ジャンクション

職場の、前にいた課のある建物まで行く用事があって、少し寄ってみるととても忙しそうだった。友人が今日は徹夜だと思う、とたまにあることのように話していた。会いたかった人は席にいなくて、タバコでも吸いに行ったのかも知れない、と予想、けれど喫煙所にもいなかった。そのまま立て続けに2本、タバコを吸った。目の前では工事をしていた。随分昔からしているように感じた。あっさり変わってしまうことが多かったり、逆にそんなことだけがまったく変わっていなかったり。横浜駅の工事だって、あれはいつ終わるのだろう。僕にしてみれば、何なら、一生やってくれていても構わない。誰かとそのことを話す、10年後なんていうのは想像してみてもそう悪くない。その頃には、横浜駅の駅ビル群は空に林立し、それでもまだいくつかが建設中なのだ。
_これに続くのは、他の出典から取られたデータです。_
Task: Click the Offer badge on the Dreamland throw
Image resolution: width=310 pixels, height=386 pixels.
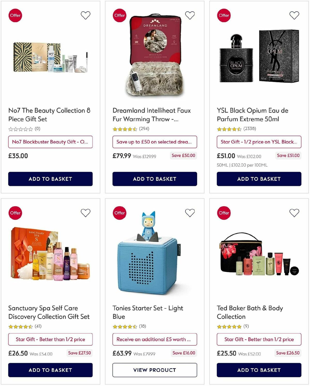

ジャンクションは解体されつつある。横浜駅から見上げる解体中のジャンクション。遠くを見て、それは実際にすごく遠くを見ている。大きいものは大体が近くにあるように見える。相当な昔に、東京の学校に通うようになった僕は、大学に向かう交差点から毎日、そびえ立つ東京タワーを見た。とても大きく感じた。それなのに、ある日思い立ち、歩いて行ったそこはとても遠かった。そして僕には、事実に反して、それが近いことのように感じる。遠近感。自分にはとても近いもののように感じられる、場所、人、時間。